Data excerpts
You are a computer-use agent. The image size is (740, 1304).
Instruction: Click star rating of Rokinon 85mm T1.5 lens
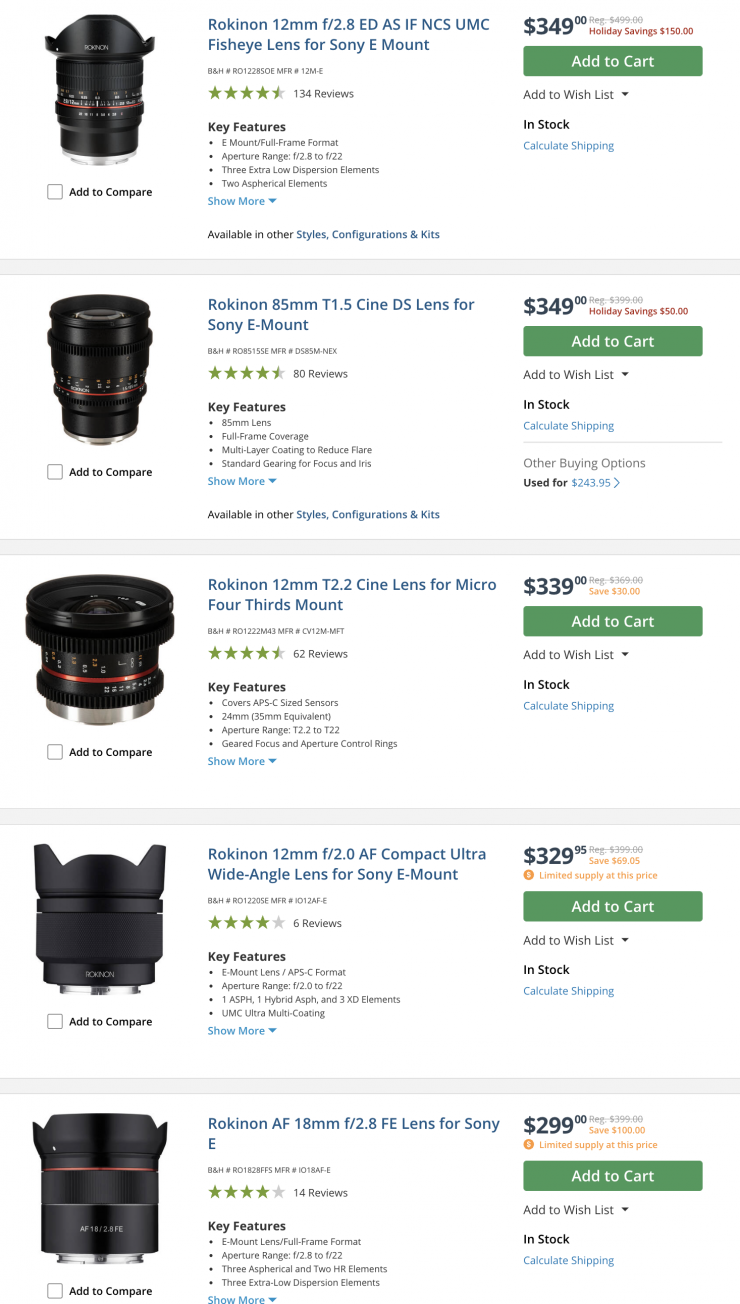(x=246, y=374)
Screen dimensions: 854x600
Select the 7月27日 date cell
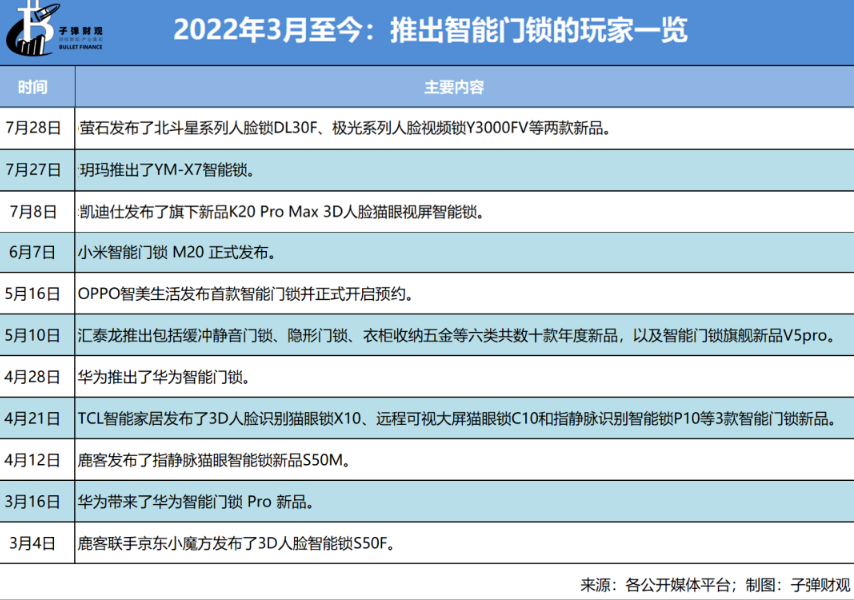click(33, 170)
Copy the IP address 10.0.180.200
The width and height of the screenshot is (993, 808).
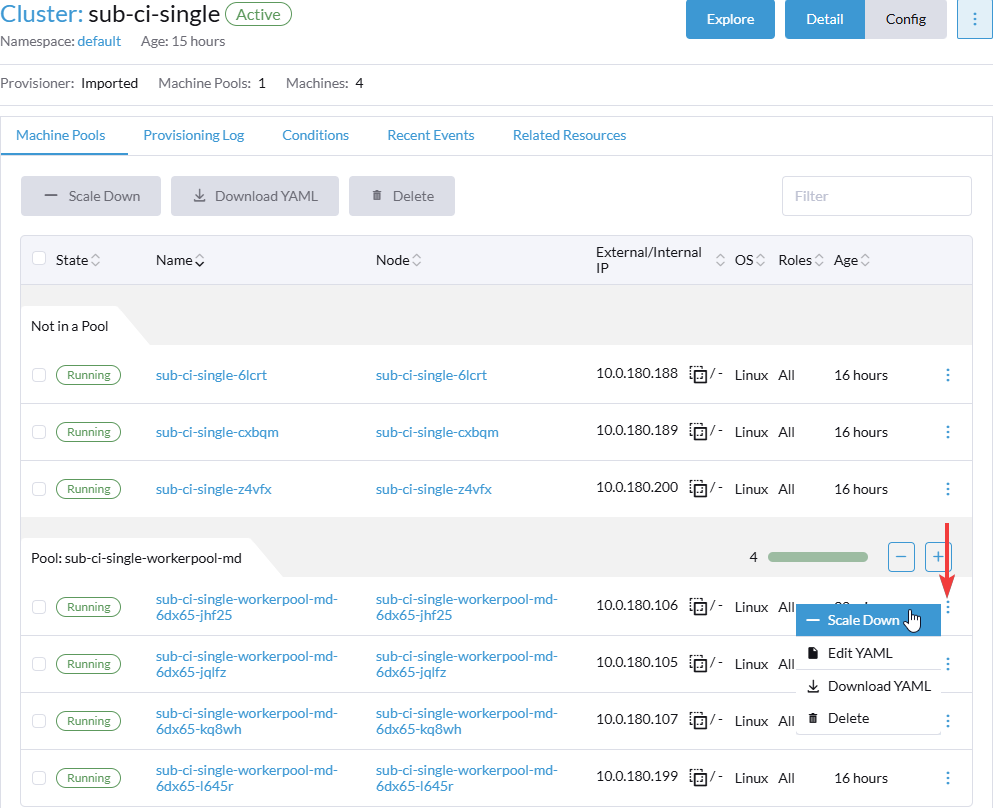(x=699, y=490)
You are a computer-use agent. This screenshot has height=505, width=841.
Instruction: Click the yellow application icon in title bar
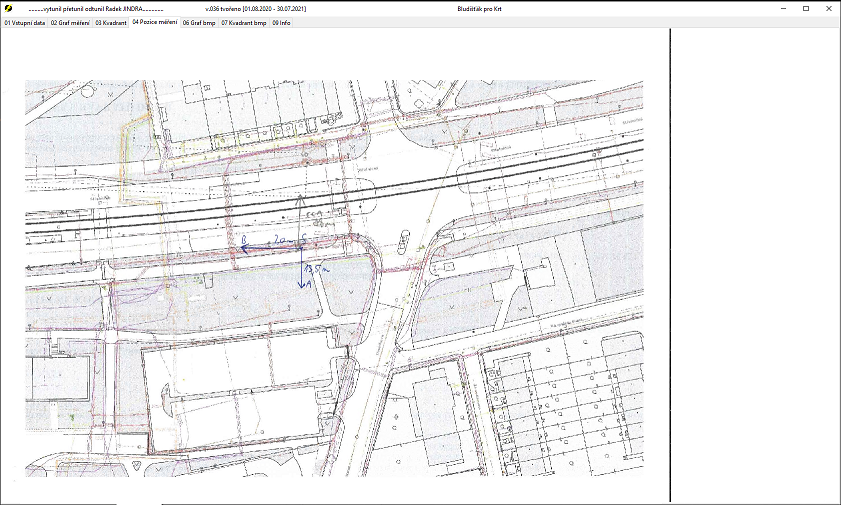9,8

What is expected
Write out, word for word, only the lines from the one containing "The width and" to the end of the data above; the pictures stay out.

Written answer
The width and height of the screenshot is (993, 808).
(x=699, y=490)
You are a computer-use agent. This screenshot has height=505, width=841.
Instruction: Click the yellow application icon in title bar
9,8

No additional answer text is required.